- Exercise -
Which lines below contain the word "will"? Copy each one.

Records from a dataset
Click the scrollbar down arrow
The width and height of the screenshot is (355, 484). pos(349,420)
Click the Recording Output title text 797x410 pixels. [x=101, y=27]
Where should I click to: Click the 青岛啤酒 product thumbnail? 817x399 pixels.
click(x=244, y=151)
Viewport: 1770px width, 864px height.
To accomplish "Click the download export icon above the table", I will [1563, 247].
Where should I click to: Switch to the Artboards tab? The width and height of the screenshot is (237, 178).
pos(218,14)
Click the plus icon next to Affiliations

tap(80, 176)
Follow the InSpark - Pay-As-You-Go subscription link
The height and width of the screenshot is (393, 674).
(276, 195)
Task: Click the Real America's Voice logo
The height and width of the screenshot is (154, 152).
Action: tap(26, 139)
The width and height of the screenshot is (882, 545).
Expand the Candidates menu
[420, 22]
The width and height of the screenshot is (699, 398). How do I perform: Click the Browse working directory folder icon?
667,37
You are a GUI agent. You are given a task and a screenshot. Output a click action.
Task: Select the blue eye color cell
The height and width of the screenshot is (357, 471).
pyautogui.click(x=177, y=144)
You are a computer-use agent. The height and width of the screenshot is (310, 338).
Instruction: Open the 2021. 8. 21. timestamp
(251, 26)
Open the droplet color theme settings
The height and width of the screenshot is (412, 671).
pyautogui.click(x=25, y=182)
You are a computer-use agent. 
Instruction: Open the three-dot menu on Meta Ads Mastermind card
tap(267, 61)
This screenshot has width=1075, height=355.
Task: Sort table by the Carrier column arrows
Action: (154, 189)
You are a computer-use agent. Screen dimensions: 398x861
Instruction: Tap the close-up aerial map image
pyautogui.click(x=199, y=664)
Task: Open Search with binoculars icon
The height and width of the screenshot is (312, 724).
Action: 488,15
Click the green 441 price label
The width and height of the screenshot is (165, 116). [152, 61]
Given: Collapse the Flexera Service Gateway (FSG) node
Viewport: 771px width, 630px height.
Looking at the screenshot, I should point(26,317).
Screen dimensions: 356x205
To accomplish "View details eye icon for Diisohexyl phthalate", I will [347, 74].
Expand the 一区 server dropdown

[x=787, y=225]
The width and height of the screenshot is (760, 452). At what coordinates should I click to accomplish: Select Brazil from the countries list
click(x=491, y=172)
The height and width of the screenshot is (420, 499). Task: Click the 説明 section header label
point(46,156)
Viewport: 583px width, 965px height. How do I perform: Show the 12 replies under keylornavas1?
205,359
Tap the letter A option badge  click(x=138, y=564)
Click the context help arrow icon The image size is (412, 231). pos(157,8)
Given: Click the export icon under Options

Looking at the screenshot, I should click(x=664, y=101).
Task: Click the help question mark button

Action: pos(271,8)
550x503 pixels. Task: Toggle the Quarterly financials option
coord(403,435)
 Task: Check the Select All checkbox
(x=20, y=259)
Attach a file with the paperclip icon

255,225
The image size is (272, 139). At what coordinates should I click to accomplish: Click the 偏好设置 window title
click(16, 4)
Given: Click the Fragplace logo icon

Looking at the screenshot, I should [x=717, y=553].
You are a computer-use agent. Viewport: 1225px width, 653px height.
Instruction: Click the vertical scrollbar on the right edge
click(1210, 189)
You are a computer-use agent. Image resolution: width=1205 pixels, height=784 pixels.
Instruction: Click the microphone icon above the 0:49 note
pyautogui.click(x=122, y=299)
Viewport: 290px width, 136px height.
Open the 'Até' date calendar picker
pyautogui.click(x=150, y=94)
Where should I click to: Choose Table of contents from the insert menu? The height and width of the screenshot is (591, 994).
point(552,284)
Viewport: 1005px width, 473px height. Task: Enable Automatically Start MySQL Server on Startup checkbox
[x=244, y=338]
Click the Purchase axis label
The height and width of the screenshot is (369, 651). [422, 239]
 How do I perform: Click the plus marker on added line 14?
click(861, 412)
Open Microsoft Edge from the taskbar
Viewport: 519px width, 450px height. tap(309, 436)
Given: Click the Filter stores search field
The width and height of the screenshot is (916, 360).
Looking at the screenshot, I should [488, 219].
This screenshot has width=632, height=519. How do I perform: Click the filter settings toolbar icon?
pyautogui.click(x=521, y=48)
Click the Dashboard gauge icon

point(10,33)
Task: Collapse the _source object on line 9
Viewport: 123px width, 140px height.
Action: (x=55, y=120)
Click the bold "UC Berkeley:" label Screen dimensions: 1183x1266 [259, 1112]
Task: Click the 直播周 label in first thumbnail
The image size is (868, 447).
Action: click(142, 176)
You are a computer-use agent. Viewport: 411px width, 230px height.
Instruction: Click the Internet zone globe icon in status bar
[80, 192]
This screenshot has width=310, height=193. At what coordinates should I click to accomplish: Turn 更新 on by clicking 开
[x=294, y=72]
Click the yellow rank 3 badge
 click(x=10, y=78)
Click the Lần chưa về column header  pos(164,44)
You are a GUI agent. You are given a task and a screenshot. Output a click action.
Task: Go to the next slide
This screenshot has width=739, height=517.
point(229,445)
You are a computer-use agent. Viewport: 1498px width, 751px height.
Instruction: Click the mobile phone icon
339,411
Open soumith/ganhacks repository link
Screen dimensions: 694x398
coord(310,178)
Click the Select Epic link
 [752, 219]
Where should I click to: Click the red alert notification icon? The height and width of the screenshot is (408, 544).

- Your response -
To accomplish "Click the download export icon above the table", I will [1563, 247].
To accomplish "View details eye icon for Diisohexyl phthalate", I will [347, 74].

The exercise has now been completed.